Data ▸
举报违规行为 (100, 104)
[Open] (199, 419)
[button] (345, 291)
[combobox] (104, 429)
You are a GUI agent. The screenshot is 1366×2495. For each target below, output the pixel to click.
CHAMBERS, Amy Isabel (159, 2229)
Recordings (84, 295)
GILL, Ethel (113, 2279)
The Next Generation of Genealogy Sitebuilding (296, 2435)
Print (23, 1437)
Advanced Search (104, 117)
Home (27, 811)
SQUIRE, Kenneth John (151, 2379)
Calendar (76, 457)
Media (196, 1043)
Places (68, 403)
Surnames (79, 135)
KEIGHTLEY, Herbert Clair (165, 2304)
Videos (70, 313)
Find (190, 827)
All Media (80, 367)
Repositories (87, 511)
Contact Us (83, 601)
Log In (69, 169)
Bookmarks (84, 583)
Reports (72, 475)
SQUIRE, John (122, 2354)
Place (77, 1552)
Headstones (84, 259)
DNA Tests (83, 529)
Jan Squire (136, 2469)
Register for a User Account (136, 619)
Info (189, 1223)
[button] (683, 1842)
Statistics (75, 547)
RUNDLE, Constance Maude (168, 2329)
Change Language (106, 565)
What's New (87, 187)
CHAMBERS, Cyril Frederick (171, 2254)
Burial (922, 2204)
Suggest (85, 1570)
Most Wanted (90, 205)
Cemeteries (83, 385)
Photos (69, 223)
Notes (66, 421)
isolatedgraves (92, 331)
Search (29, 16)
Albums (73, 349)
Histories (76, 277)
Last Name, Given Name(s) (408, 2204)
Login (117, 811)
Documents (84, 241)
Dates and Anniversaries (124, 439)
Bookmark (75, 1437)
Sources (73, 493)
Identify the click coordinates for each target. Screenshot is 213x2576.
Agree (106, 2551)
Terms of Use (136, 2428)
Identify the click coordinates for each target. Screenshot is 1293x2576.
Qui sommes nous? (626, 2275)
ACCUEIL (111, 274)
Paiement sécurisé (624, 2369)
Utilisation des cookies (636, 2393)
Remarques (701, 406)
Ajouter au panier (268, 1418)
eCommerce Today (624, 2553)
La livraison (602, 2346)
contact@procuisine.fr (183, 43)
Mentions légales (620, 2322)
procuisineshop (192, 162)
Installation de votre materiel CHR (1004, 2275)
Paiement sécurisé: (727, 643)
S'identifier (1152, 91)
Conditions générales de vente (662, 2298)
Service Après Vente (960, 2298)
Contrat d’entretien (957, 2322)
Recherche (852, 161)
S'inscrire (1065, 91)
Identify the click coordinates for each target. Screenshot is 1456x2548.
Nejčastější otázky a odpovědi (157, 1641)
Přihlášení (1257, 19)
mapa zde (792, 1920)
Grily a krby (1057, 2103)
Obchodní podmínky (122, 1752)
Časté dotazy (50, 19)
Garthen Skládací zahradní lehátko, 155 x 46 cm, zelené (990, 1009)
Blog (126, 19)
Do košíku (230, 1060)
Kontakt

What the task asks ▸
The full listing above should be reproduced exactly.

Output below ▸
举报违规行为 (100, 104)
[Open] (199, 419)
[button] (345, 291)
[combobox] (104, 429)
You are a GUI agent. The screenshot is 1366×2495. For each target below, output the pixel to click.
CHAMBERS, Amy Isabel (159, 2229)
Recordings (84, 295)
GILL, Ethel (113, 2279)
The Next Generation of Genealogy Sitebuilding (296, 2435)
Print (23, 1437)
Advanced Search (104, 117)
Home (27, 811)
SQUIRE, Kenneth John (151, 2379)
Calendar (76, 457)
Media (196, 1043)
Places (68, 403)
Surnames (79, 135)
KEIGHTLEY, Herbert Clair (165, 2304)
Videos (70, 313)
Find (190, 827)
All Media (80, 367)
Repositories (87, 511)
Contact Us (83, 601)
Log In (69, 169)
Bookmarks (84, 583)
Reports (72, 475)
SQUIRE, John (122, 2354)
Place (77, 1552)
Headstones (84, 259)
DNA Tests (83, 529)
Jan Squire (136, 2469)
Register for a User Account (136, 619)
Info (189, 1223)
[button] (683, 1842)
Statistics (75, 547)
RUNDLE, Constance Maude (168, 2329)
Change Language (106, 565)
What's New (87, 187)
CHAMBERS, Cyril Frederick (171, 2254)
Burial (922, 2204)
Suggest (85, 1570)
Most Wanted (90, 205)
Cemeteries (83, 385)
Photos (69, 223)
Notes (66, 421)
isolatedgraves (92, 331)
Search (29, 16)
Albums (73, 349)
Histories (76, 277)
Last Name, Given Name(s) (408, 2204)
Login (117, 811)
Documents (84, 241)
Dates and Anniversaries (124, 439)
Bookmark (75, 1437)
Sources (73, 493)
Identify the click coordinates for each target. Screenshot is 213x2576.
Agree (106, 2551)
Terms of Use (136, 2428)
Identify the click coordinates for each target. Screenshot is 1293x2576.
Qui sommes nous? (626, 2275)
ACCUEIL (111, 274)
Paiement sécurisé (624, 2369)
Utilisation des cookies (636, 2393)
Remarques (701, 406)
Ajouter au panier (268, 1418)
eCommerce Today (624, 2553)
La livraison (602, 2346)
contact@procuisine.fr (183, 43)
Mentions légales (620, 2322)
procuisineshop (192, 162)
Installation de votre materiel CHR (1004, 2275)
Paiement sécurisé: (727, 643)
S'identifier (1152, 91)
Conditions générales de vente (662, 2298)
Service Après Vente (960, 2298)
Contrat d’entretien (957, 2322)
Recherche (852, 161)
S'inscrire (1065, 91)
Identify the click coordinates for each target. Screenshot is 1456x2548.
Nejčastější otázky a odpovědi (157, 1641)
Přihlášení (1257, 19)
mapa zde (792, 1920)
Grily a krby (1057, 2103)
Obchodní podmínky (122, 1752)
Časté dotazy (50, 19)
Garthen Skládací zahradní lehátko, 155 x 46 cm, zelené (990, 1009)
Blog (126, 19)
Do košíku (230, 1060)
Kontakt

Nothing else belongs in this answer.